中長期的には流動性向上と市場拡大を目指す
分散型暗号資産(仮想通貨)取引所(DEX)「dYdX」は11日、今後のロードマップを発表した。ユーザーのフィードバックを反映し、取引の安定性向上とモバイル対応の強化を最優先課題とする。特に、入出金の高速化やウェブフロントエンドの改良、新たなモバイルインターフェースの導入を通じて、利便性の向上を目指す。また、長期的な成長戦略として、トークンエコノミクスの強化や流動性向上策にも取り組む方針だ。

dYdXは、今後2か月以内に以下の5つの最優先課題に取り組む。
- インデクサーの信頼性向上
現在、dYdXチェーン自体は安定しているものの、市場のボラティリティ(価格変動)が高まるとウェブサイトの動作が不安定になるという課題がある。このため、オープンソースのインデクサーの信頼性を向上させるために、3名のエンジニアを専任で配置し、Q1末までにダウンタイムやスループット制限を解消することを目指す。 - 入出金の高速化
パートナー企業である「Skip(スキップ)」と提携し、入出金プロセスを大幅に短縮する。従来は18分以上かかることもあった入出金時間を、1分以内に短縮することで、よりスムーズな取引環境を実現する。 - 新しいモバイルインターフェースの導入
より多くの個人投資家を獲得するため、新しいモバイルUIを開発。すでにモバイルアプリをリリースしており、今後はモバイルウェブ版やAndroid版への展開を進める。加えて、ウォレットやサードパーティとの統合を拡大し、より多くのユーザーがアクセス可能な環境を提供する予定だ。 - ウェブフロントエンドの改良
取引体験を向上させるため、フロントエンドのライブラリを刷新し、動作速度を向上させる。また、リデュースオンリーリミット注文やスケール注文、時間加重平均価格(TWAP)注文といった新たな注文タイプの追加を予定している。加えて、ファンディングレートの支払い履歴の表示など、トレーダーが求める新機能の導入も計画している。 - 透明性の向上
ユーザーへの情報開示を強化するため、新しいウェブサイトを立ち上げるほか、隔週で開発・デプロイメントノートを公開する。これにより、安定性向上やUIの改善などの進捗を、ユーザーがリアルタイムで確認できるようにする。
中期的な展望(2025年下半期)
短期的な目標を達成した後、dYdXはさらなる拡張を計画している。
- 取引対象市場の拡大:新しい価格フィードシステムを統合することで、多様な資産の取引を可能にする。

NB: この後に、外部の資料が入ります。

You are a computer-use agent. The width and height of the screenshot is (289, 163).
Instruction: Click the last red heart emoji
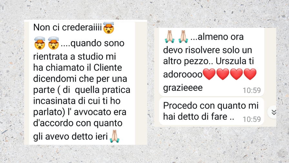[250, 74]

- イーサリアムとの接続強化:異なるブロックチェーン間の接続を改善するため、「IBC Eureka(IBCエウレカ)」を活用。ゼロ知識証明(ZK)を用いた安全なトークン転送を実現し、スポット取引やマルチコラテラル取引の拡張につなげる。
- 流動性の向上:流動性提供ツール「MegaVault(メガヴォルト)」の改良により、より多くの資本を引き付け、リスク管理を損なわずに流動性を向上させる。
- API取引体験の改善:アルゴリズム取引や自動取引ボットを活用しやすい環境を整備し、API取引の利便性を向上。マーケットメイキングや高頻度取引(HFT)向けのオープンソース取引ボット「Hummingbot(ハミングボット)」や、多数の取引所APIを統合するライブラリ「CCXT」を利用するトレーダーにも対応し、より快適な取引環境を提供する。

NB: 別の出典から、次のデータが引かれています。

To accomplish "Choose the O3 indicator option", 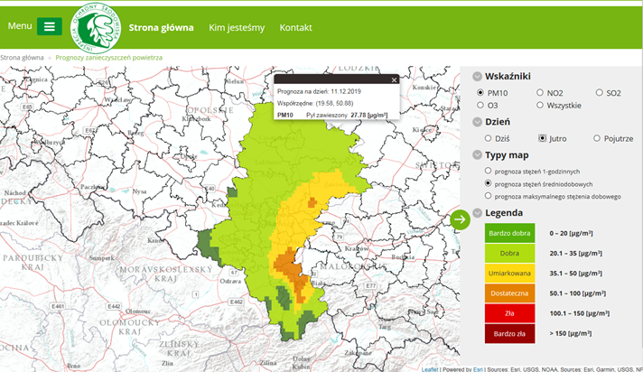I will coord(480,106).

- トークンエコノミクスの基盤構築:将来的なトークンエコノミクス強化に向け、報酬プログラムや手数料割引制度の基盤を構築。ステーキングによるインセンティブの導入も検討されている。
dYdXの主要開発企業「dYdX Labs(dYdXラボ)」のCEOであるアントニオ・ジュリアーノ氏は「リーン・スタートアップ手法を採用し、2〜3年以内にdYdXを分散型デリバティブ取引市場のリーダーにすることを目指す」と強調した。また、dYdXラボには1億5,000万ドル、DAOには数億ドルの資金が確保されており、長期的な成長を見据えた十分なリソースがあることを明言した。

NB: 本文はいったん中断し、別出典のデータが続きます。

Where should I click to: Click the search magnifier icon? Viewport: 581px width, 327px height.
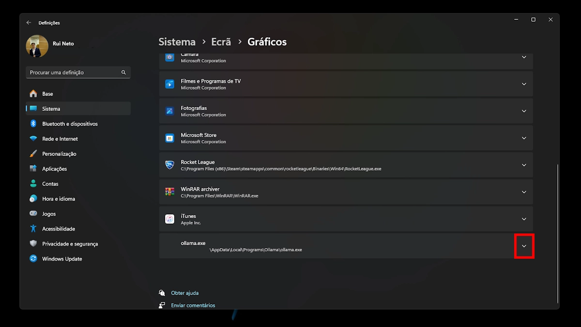click(123, 73)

dYdXのロードマップ更新では、取引の安定性向上とモバイル対応の強化を最優先課題として取り組む方針が明確になった。入出金の迅速化やUIの改善は利便性向上につながり、新規ユーザーの獲得が期待される。さらに、流動性向上やAPI環境の改善は、機関投資家にも魅力的な要素となる。DeFi市場の成長とともに、dYdXの動向は今後も注目に値する。